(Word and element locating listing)
***
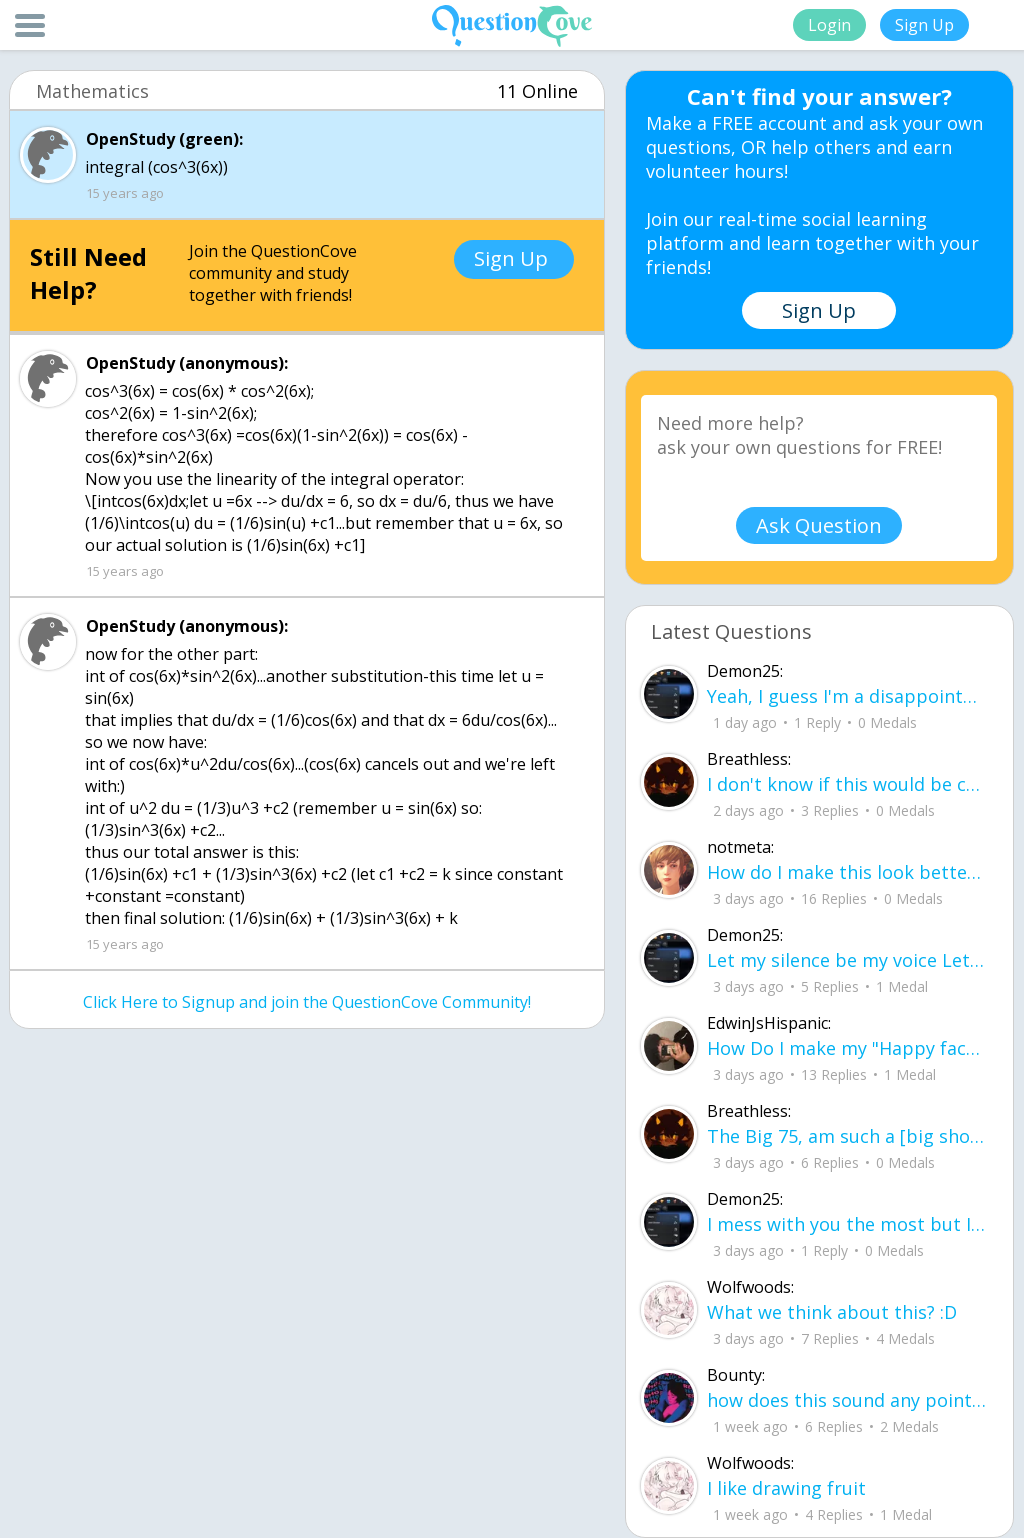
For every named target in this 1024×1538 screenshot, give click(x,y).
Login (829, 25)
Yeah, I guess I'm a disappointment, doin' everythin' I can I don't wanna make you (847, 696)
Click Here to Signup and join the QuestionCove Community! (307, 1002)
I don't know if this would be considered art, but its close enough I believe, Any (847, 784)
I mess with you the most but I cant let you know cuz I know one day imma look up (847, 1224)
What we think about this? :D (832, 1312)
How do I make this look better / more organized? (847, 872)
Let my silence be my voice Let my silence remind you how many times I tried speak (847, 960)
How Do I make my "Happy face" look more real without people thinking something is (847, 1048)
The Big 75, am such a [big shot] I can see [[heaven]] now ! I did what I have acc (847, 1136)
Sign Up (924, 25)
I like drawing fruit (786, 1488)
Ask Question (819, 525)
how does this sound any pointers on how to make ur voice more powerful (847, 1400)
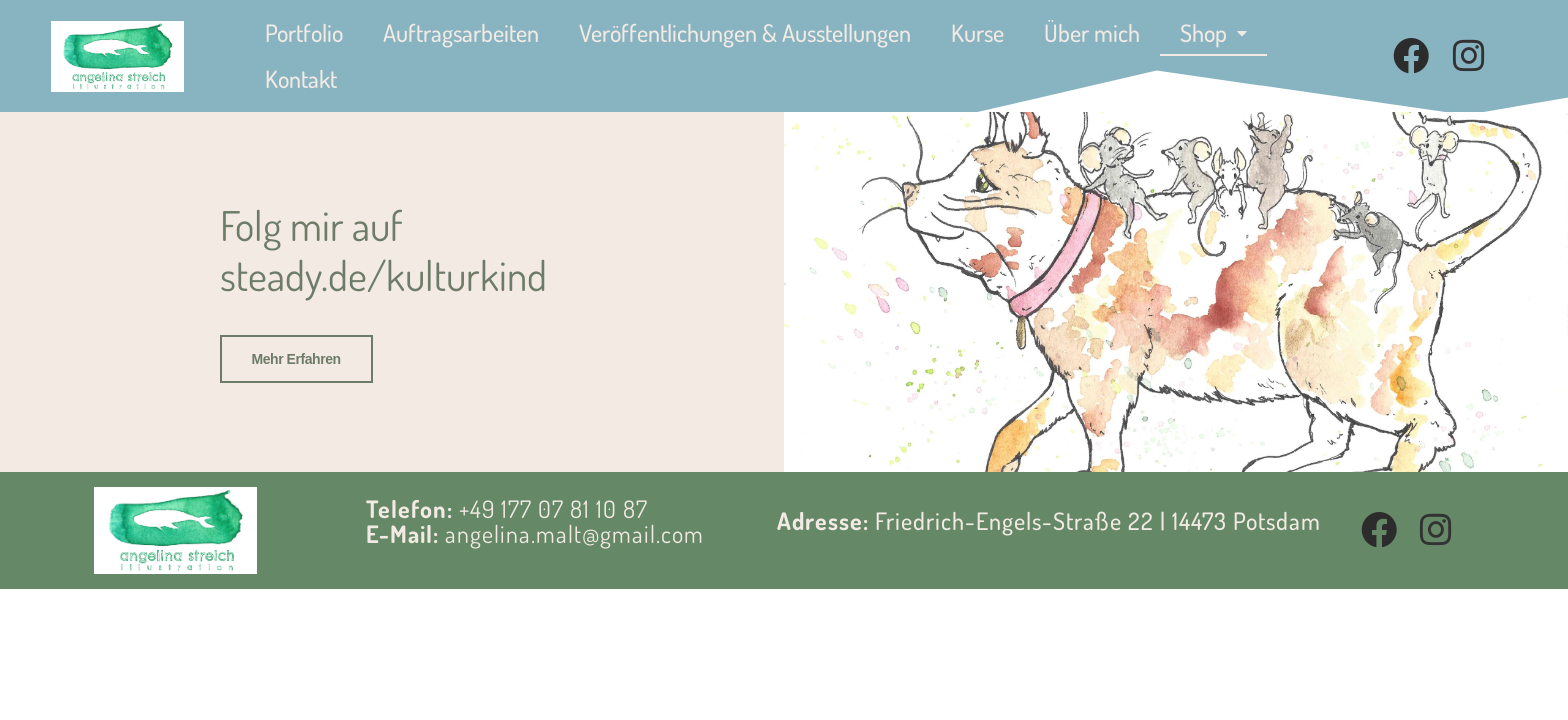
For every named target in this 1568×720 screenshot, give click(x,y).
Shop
***
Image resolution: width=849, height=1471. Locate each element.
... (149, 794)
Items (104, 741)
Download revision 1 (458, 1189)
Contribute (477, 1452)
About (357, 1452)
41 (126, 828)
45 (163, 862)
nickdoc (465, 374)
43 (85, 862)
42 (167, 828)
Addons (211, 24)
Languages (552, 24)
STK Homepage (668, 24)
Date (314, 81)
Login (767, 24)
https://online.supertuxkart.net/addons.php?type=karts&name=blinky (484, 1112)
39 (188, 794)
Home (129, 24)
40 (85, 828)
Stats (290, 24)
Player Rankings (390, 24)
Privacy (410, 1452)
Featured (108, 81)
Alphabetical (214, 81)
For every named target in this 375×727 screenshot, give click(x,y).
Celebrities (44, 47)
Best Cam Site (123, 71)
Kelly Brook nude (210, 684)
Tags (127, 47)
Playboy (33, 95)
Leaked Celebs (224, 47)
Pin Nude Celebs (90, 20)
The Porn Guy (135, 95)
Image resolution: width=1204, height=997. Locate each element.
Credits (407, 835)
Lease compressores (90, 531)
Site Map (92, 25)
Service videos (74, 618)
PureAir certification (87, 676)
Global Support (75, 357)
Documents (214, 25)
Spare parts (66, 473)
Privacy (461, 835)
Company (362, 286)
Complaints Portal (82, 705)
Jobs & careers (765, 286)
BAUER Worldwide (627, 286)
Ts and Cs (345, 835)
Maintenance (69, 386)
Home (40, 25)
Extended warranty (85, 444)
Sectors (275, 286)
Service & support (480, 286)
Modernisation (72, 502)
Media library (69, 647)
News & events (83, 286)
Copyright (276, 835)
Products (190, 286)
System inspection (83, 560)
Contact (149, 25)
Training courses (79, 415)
***
→ To do: Substitute "A to Z" for "Alphabetical" in everything from the line containing "Player Rankings (390, 24)" down to the line containing "Credits (407, 835)", and give back only those lines with nothing else changed.

→ Correct result:
Player Rankings (390, 24)
Privacy (410, 1452)
Featured (108, 81)
A to Z (214, 81)
For every named target in this 375×727 screenshot, give click(x,y).
Celebrities (44, 47)
Best Cam Site (123, 71)
Kelly Brook nude (210, 684)
Tags (127, 47)
Playboy (33, 95)
Leaked Celebs (224, 47)
Pin Nude Celebs (90, 20)
The Porn Guy (135, 95)
Image resolution: width=1204, height=997. Locate each element.
Credits (407, 835)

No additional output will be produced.